### The data
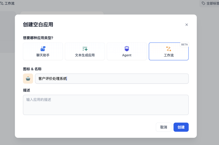Click the tag icon beside 全部标签

[x=203, y=3]
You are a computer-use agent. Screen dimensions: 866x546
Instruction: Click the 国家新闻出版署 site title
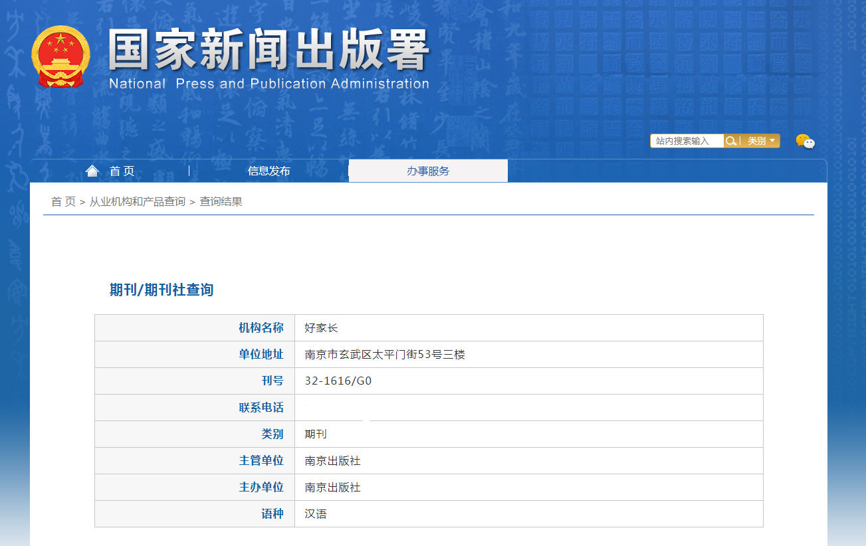(x=269, y=51)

### The task
With pictures excluded, copy exactly the lines from the line containing "You are a computer-use" through the last line of the listing above, both ends included.

### Written answer
You are a computer-use agent. Screen dimensions: 866x546
Instruction: Click the 国家新闻出版署 site title
(x=269, y=51)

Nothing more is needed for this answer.